_WORK INSTRUCTION_: Could you restate, word for word, the line that has "You are a computer-use agent. This" and all lines following it through the end of the entries below?

** Opening PROVIDED ENTRIES block **

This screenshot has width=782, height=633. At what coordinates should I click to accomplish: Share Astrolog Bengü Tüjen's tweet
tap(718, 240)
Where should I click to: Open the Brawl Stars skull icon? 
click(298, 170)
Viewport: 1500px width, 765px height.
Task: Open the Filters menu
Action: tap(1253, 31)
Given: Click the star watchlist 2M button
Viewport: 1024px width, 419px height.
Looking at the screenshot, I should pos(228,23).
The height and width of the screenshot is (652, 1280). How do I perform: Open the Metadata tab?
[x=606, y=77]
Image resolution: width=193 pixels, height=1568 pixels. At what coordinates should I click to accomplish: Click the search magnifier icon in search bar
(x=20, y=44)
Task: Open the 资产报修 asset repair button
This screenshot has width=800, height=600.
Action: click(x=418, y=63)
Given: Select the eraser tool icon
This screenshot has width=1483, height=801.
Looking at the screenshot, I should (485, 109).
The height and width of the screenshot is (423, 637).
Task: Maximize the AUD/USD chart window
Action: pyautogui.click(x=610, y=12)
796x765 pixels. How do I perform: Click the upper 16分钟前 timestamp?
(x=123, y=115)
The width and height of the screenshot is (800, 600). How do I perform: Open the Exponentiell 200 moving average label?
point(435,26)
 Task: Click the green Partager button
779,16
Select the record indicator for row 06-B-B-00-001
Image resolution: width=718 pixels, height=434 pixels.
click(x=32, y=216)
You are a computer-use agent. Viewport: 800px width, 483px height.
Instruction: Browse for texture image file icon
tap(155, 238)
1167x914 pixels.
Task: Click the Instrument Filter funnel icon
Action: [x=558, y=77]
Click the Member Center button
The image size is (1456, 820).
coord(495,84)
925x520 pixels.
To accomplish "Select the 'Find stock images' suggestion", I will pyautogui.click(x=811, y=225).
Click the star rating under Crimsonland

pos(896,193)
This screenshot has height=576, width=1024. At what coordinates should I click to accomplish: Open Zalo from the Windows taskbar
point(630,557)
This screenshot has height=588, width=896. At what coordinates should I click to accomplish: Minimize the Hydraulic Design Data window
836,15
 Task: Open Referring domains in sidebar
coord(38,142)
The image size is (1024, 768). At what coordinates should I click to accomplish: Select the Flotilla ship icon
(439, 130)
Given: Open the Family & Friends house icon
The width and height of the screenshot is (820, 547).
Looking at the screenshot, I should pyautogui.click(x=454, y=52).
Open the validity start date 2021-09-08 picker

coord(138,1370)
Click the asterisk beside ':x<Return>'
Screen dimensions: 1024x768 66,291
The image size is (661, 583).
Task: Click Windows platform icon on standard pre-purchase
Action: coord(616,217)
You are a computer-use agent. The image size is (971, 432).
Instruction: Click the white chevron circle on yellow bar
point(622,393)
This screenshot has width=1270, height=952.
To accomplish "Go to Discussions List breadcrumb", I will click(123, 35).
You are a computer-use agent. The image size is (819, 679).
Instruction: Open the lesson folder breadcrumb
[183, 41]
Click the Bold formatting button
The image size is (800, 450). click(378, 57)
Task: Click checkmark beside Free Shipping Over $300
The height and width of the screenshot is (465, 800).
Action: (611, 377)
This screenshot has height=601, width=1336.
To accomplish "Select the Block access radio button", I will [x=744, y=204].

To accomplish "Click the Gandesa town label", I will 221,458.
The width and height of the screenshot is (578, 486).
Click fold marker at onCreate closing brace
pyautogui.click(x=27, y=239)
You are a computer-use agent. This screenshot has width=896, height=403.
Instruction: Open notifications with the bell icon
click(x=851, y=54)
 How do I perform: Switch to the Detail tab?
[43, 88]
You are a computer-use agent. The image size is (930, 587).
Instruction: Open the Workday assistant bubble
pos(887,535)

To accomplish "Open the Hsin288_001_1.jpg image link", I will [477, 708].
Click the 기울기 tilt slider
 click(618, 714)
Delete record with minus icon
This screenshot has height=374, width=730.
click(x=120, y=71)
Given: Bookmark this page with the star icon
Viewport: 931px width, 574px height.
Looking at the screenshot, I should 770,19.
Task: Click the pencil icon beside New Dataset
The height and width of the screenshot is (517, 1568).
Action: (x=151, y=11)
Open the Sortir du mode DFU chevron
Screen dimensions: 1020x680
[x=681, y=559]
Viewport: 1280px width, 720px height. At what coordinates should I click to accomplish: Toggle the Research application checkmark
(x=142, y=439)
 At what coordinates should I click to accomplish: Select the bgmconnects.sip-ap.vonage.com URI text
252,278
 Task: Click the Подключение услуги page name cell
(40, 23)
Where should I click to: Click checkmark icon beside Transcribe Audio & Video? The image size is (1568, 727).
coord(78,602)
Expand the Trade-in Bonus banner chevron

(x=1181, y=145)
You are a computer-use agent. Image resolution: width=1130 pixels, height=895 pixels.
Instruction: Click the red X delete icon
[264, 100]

** Closing PROVIDED ENTRIES block **

_FINAL ANSWER_:
You are a computer-use agent. This screenshot has width=896, height=403.
Instruction: Open notifications with the bell icon
click(x=851, y=54)
 How do I perform: Switch to the Detail tab?
[43, 88]
You are a computer-use agent. The image size is (930, 587).
Instruction: Open the Workday assistant bubble
pos(887,535)

To accomplish "Open the Hsin288_001_1.jpg image link", I will [477, 708].
Click the 기울기 tilt slider
 click(618, 714)
Delete record with minus icon
This screenshot has height=374, width=730.
click(x=120, y=71)
Given: Bookmark this page with the star icon
Viewport: 931px width, 574px height.
Looking at the screenshot, I should 770,19.
Task: Click the pencil icon beside New Dataset
The height and width of the screenshot is (517, 1568).
Action: (x=151, y=11)
Open the Sortir du mode DFU chevron
Screen dimensions: 1020x680
[x=681, y=559]
Viewport: 1280px width, 720px height. At what coordinates should I click to accomplish: Toggle the Research application checkmark
(x=142, y=439)
 At what coordinates should I click to accomplish: Select the bgmconnects.sip-ap.vonage.com URI text
252,278
 Task: Click the Подключение услуги page name cell
(40, 23)
Where should I click to: Click checkmark icon beside Transcribe Audio & Video? The image size is (1568, 727).
coord(78,602)
Expand the Trade-in Bonus banner chevron

(x=1181, y=145)
You are a computer-use agent. Image resolution: width=1130 pixels, height=895 pixels.
Instruction: Click the red X delete icon
[264, 100]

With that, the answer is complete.